America’s Railways Get Funding, but to Compete Globally Passenger Rail Needs More Attention
As $1.4 billion in government funding makes its way through America’s Railways, is there enough thought towards the future of passenger rail?
The Biden-Harris Administration has earmarked a historic $1.4 billion from the Bipartisan Infrastructure Law, channeled through the Federal Railroad Administration (FRA) of the U.S. Department of Transportation (USDOT), for 70 rail projects spanning 35 states and Washington, D.C., marking a milestone in funding for rail safety and supply chain enhancements under the Consolidated Rail Infrastructure and Safety Improvements (CRISI) program. This initiative, resonating with President Biden’s Investing in America agenda, aims to modernize the nation’s freight rail network, substantially benefiting rural communities by improving rail infrastructure, reducing shipping costs, and fostering workforce development. Among the notable projects is the Gulf Coast Corridor Improvement Project, receiving over $178.4 million to revive passenger rail services in Alabama, Louisiana, and Mississippi, and a $72.8 million allocation for infrastructural upgrades on the Palouse River & Coulee City Railroad in eastern Washington, pivotal for the wheat supply chain.
How might the $1.4 billion investment in rail infrastructure catapult the American rail industry’s global competitiveness, especially considering the balance between freight and passenger rail systems?
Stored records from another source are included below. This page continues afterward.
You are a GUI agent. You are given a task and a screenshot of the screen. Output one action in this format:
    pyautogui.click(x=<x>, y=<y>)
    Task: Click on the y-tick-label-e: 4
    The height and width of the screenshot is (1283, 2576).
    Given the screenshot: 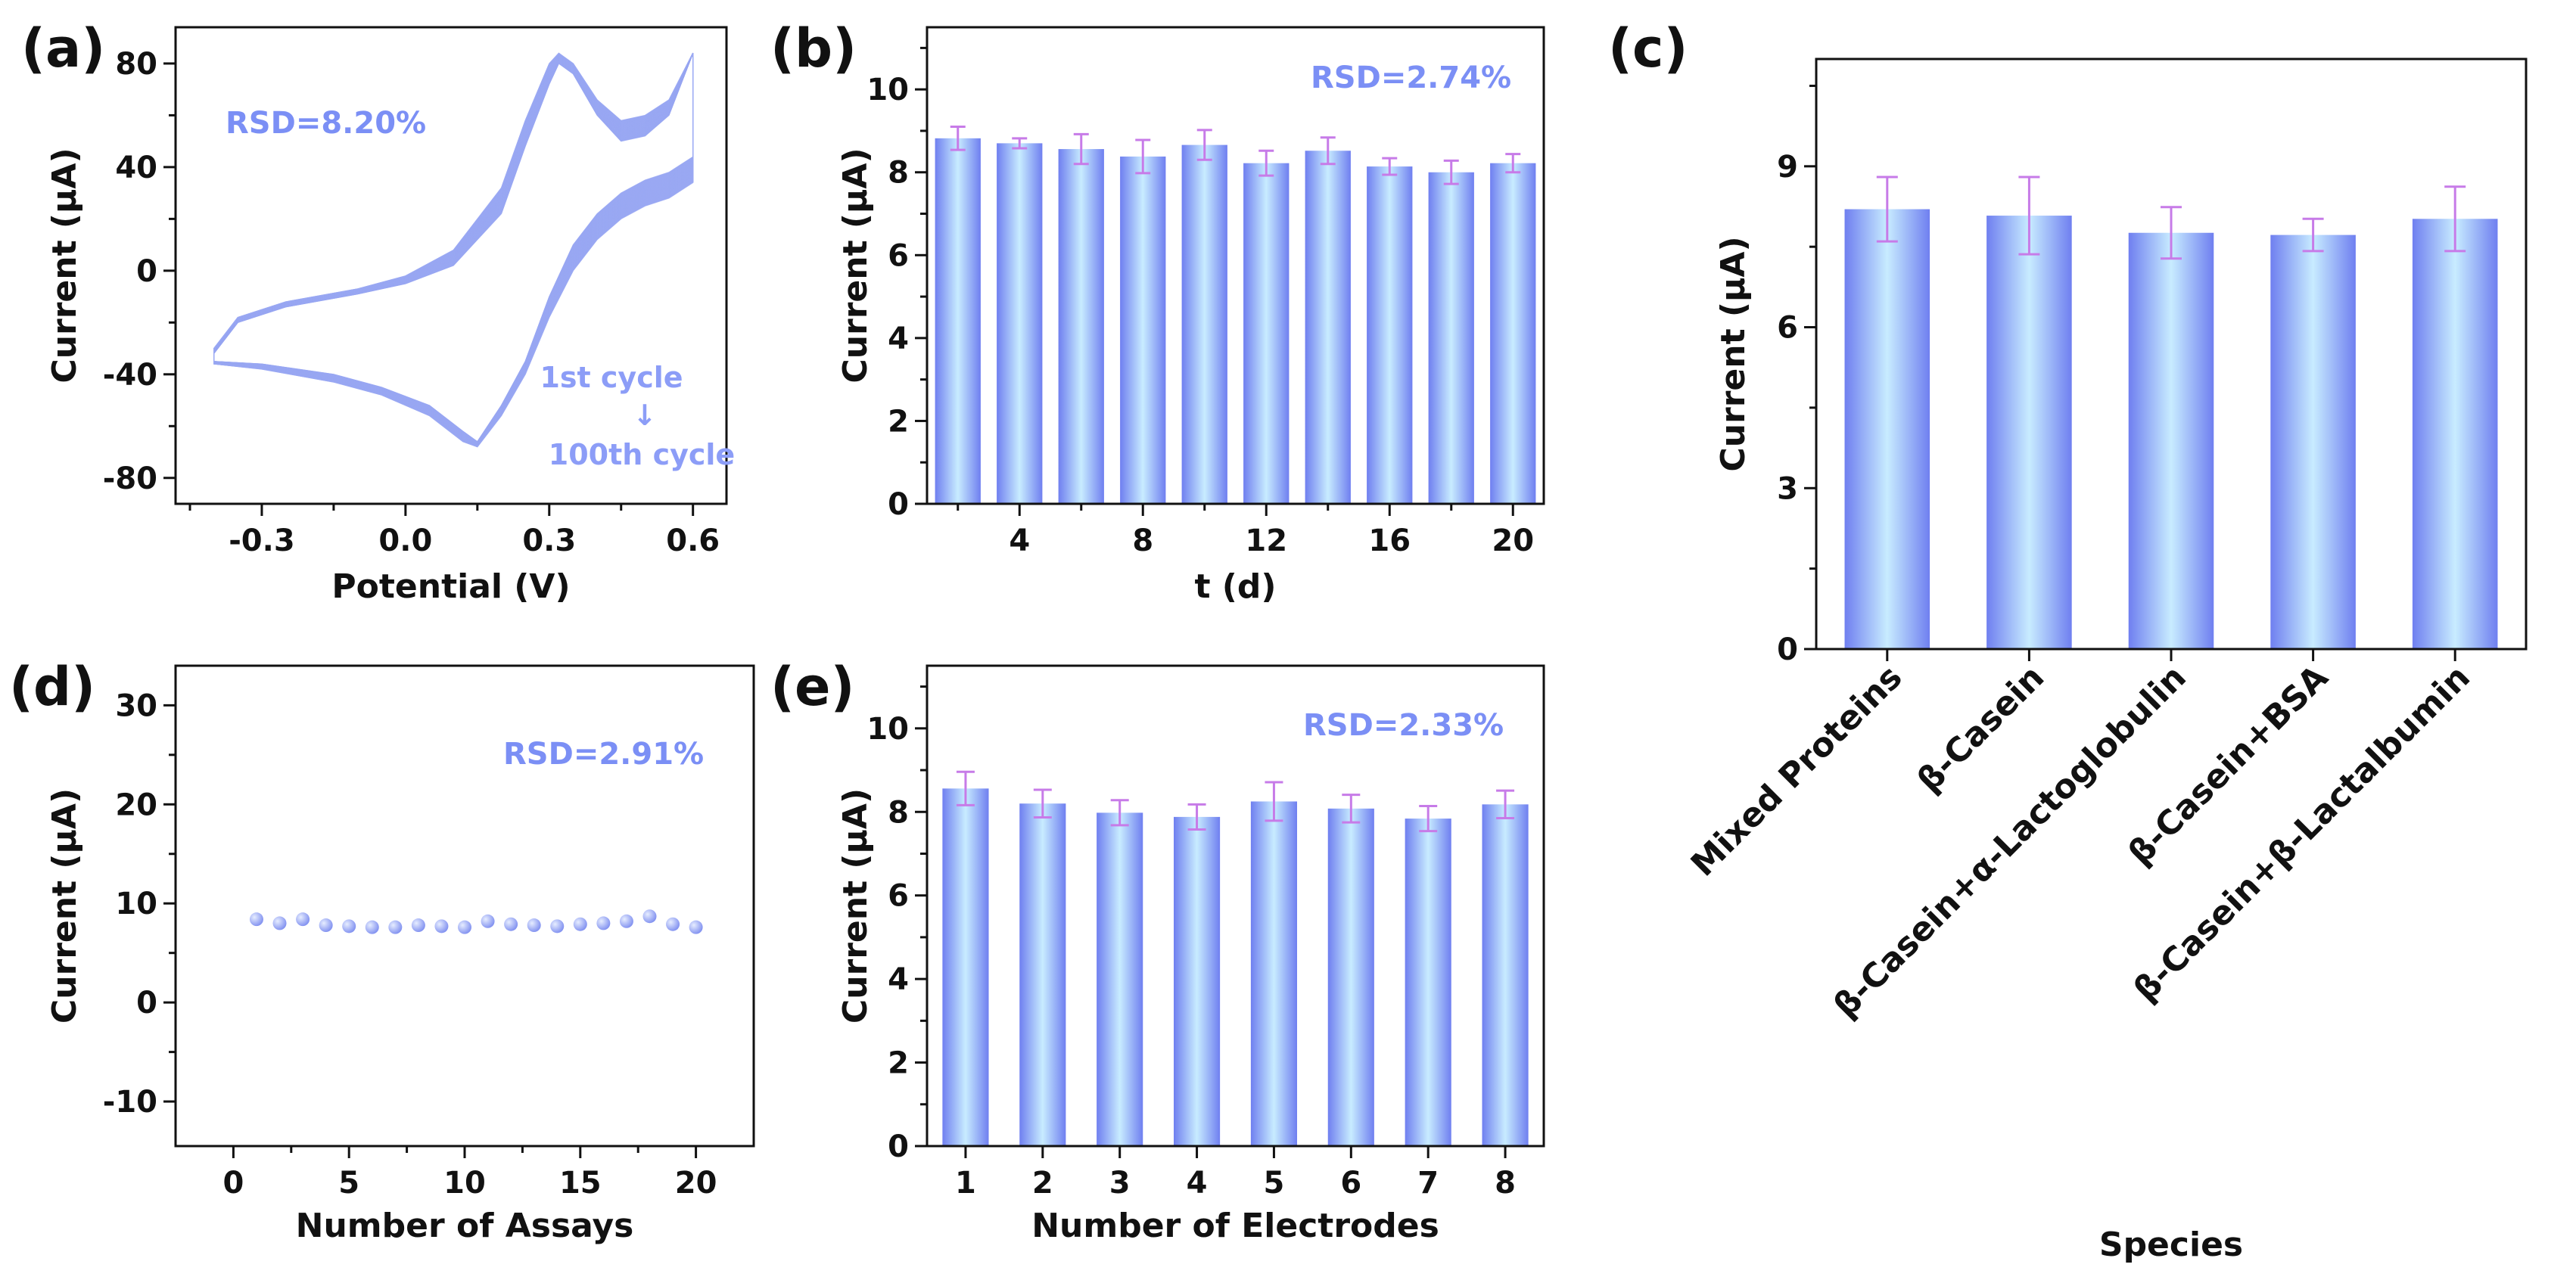 What is the action you would take?
    pyautogui.click(x=898, y=979)
    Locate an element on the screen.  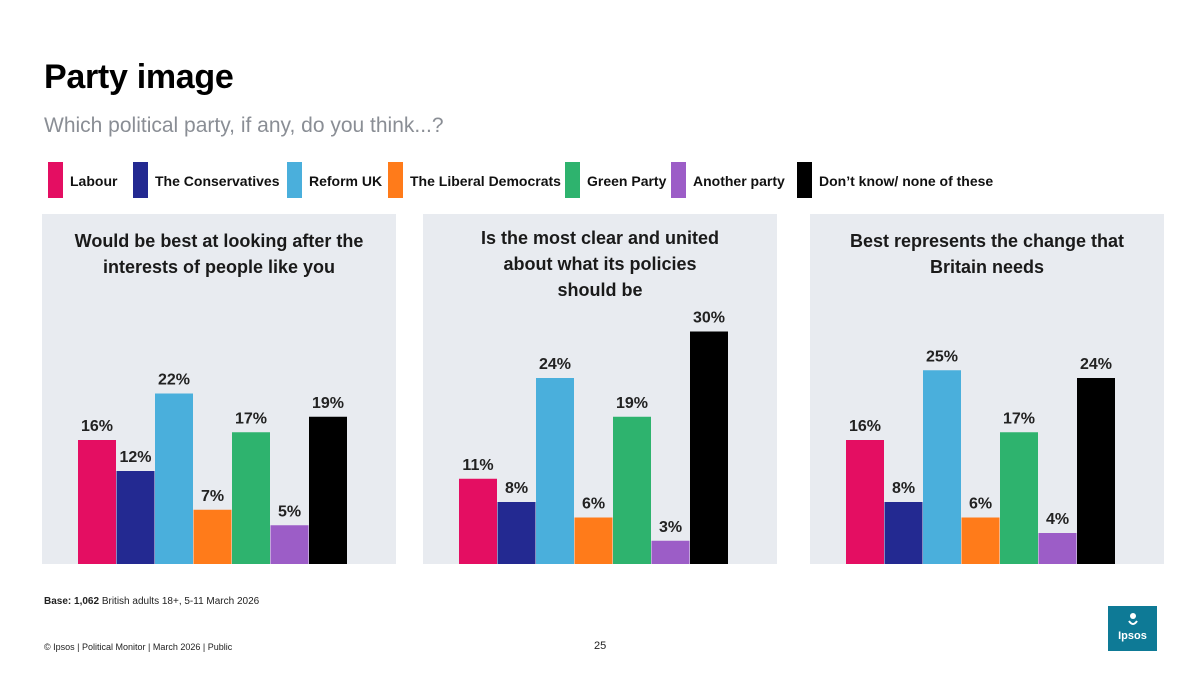
chart-1-bar-green is located at coordinates (251, 498). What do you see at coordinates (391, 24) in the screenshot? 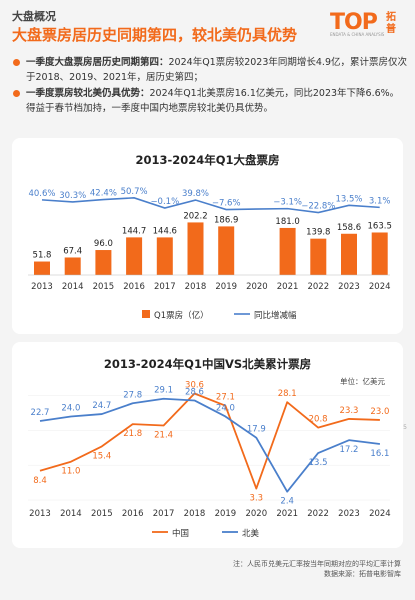
I see `logo-cn: 拓普` at bounding box center [391, 24].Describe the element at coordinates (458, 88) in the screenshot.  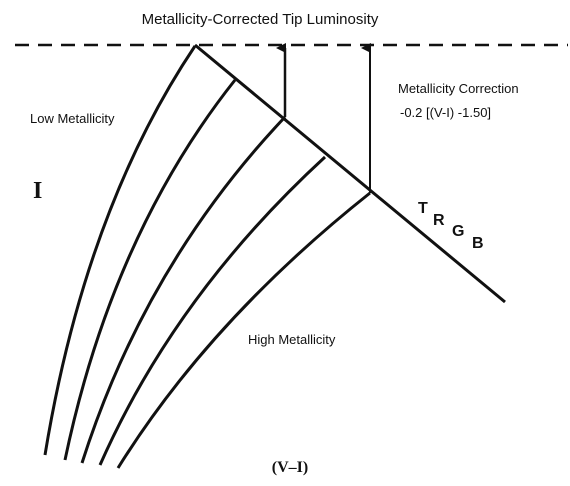
I see `correction-title: Metallicity Correction` at that location.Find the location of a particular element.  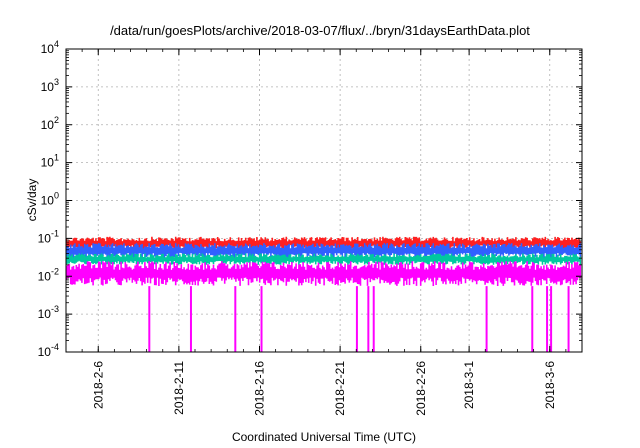

x-tick-label: 2018-3-6 is located at coordinates (550, 385).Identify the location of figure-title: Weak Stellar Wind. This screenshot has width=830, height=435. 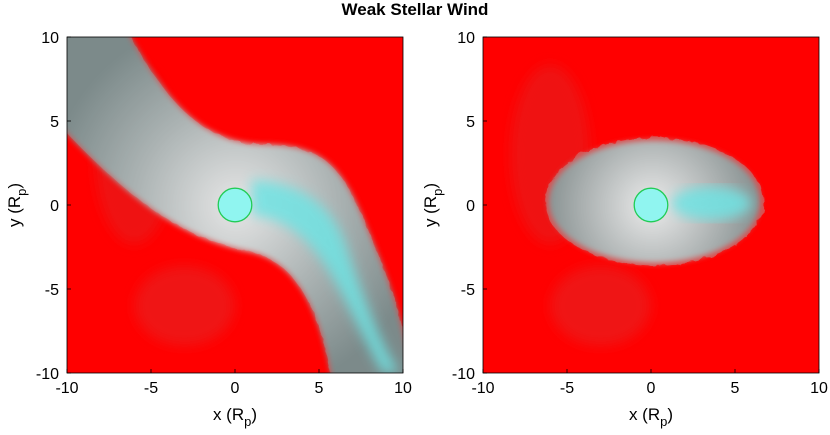
(415, 10).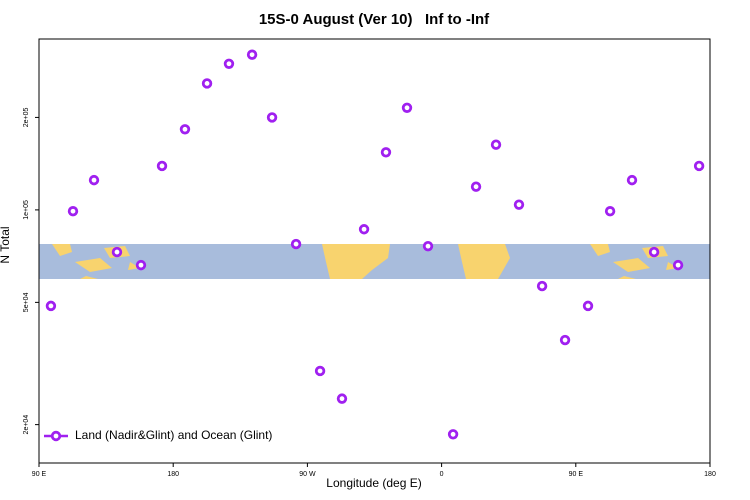 The width and height of the screenshot is (750, 500). Describe the element at coordinates (174, 435) in the screenshot. I see `legend-label: Land (Nadir&Glint) and Ocean (Glint)` at that location.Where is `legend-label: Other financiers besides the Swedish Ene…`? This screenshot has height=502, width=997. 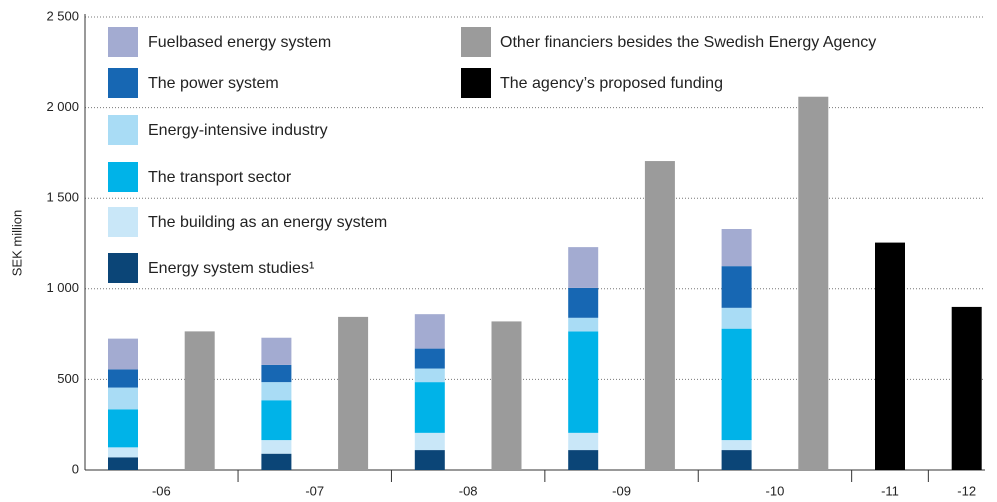 legend-label: Other financiers besides the Swedish Ene… is located at coordinates (688, 42).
Mark Gavoor, an Associate Professor of Operations Management at North Park University, sheds light on the potential ripple effects of this massive financial injection. “So, it looks like most of these projects, from my quick look at it, seem to be geared towards safety more so than efficiency. And that makes total sense. It’s long overdue in this country. I also think that we should seriously look at passenger rail as well. We’re by any measure woefully behind China, the countries in Europe, and high-speed rail in Japan,” Gavoor articulates, nudging the conversation towards the broader spectrum of infrastructural advancements and their pivotal role in revamping freight and passenger rail systems in the U.S.